* **Short task**
Could you rescale the records from the line with "Базы данных (161, 935)" to the line with "[U blizini granice", both included, by multiplying each coordinate by 0.2 and rounding to whole numbers, with halves rounded up? Rewrite only those lines, and leave any line that has no coordinate pair unchanged.

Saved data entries
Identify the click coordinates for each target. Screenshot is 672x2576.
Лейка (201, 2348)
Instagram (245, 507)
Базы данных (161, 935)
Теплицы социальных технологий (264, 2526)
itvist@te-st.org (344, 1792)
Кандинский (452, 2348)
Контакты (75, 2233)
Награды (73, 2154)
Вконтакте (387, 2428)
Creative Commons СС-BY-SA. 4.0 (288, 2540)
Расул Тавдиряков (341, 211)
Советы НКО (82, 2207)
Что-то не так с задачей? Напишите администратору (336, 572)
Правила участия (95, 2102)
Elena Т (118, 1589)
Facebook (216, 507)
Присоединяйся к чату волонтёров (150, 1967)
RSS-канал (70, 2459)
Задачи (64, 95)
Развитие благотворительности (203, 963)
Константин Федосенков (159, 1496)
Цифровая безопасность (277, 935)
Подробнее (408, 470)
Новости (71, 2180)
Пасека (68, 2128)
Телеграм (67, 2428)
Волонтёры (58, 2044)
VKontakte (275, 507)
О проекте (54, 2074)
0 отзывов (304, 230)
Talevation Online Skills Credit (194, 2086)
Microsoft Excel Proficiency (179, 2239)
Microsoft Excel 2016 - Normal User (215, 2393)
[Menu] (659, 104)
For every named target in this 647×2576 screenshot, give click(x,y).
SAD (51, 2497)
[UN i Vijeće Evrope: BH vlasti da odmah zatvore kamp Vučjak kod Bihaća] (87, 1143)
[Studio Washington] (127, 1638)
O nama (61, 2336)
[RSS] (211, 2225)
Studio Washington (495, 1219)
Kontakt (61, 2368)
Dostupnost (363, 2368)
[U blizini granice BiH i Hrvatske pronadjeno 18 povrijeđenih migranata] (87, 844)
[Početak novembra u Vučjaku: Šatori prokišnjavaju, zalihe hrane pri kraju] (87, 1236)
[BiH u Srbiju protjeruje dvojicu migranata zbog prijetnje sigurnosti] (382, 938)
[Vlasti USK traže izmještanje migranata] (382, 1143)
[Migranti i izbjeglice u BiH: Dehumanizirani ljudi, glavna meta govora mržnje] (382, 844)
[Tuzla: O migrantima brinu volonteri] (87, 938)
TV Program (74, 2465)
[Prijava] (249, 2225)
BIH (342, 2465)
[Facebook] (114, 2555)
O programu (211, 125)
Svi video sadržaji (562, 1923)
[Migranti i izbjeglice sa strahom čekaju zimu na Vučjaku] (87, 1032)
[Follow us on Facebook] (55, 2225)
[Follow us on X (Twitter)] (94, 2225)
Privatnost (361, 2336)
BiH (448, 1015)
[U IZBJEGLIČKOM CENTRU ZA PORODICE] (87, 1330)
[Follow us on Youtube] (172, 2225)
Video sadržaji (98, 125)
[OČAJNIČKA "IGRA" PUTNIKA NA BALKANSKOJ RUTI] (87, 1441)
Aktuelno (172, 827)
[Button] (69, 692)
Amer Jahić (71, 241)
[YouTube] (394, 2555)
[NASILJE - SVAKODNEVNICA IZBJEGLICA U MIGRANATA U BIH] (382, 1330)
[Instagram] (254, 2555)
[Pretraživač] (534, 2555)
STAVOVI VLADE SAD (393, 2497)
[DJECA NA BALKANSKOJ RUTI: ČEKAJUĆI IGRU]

* **Full solution**
Базы данных (32, 187)
Теплицы социальных технологий (53, 505)
itvist@te-st.org (69, 358)
Кандинский (90, 470)
Контакты (15, 447)
Награды (15, 431)
Вконтакте (77, 486)
Creative Commons СС-BY-SA. 4.0 (58, 508)
Расул Тавдиряков (68, 42)
Советы НКО (16, 441)
Что-то не так с задачей? Напишите администратору (67, 114)
Правила участия (19, 420)
Elena Т (24, 318)
Facebook (43, 101)
Присоединяйся к чату волонтёров (30, 393)
RSS-канал (14, 492)
Задачи (13, 19)
Развитие благотворительности (41, 193)
Константин Федосенков (32, 299)
Цифровая безопасность (55, 187)
Подробнее (82, 94)
Новости (14, 436)
Пасека (14, 426)
Телеграм (13, 486)
Волонтёры (12, 409)
VKontakte (55, 101)
О проекте (11, 415)
0 отзывов (61, 46)
Talevation Online Skills Credit (39, 417)
Microsoft Excel Proficiency (36, 448)
Microsoft Excel 2016 - Normal User (43, 479)
[Menu] (132, 21)
For every named target in this 647×2576 screenshot, give click(x,y).
SAD (10, 499)
[UN i Vijeće Evrope: BH vlasti da odmah zatvore kamp Vučjak kod Bihaća] (17, 229)
[Studio Washington] (25, 328)
O nama (12, 467)
[RSS] (42, 445)
Studio Washington (99, 244)
Kontakt (12, 474)
Dostupnost (73, 474)
[U blizini granice BiH i Hrvatske pronadjeno 18 povrijeđenih migranata] (17, 169)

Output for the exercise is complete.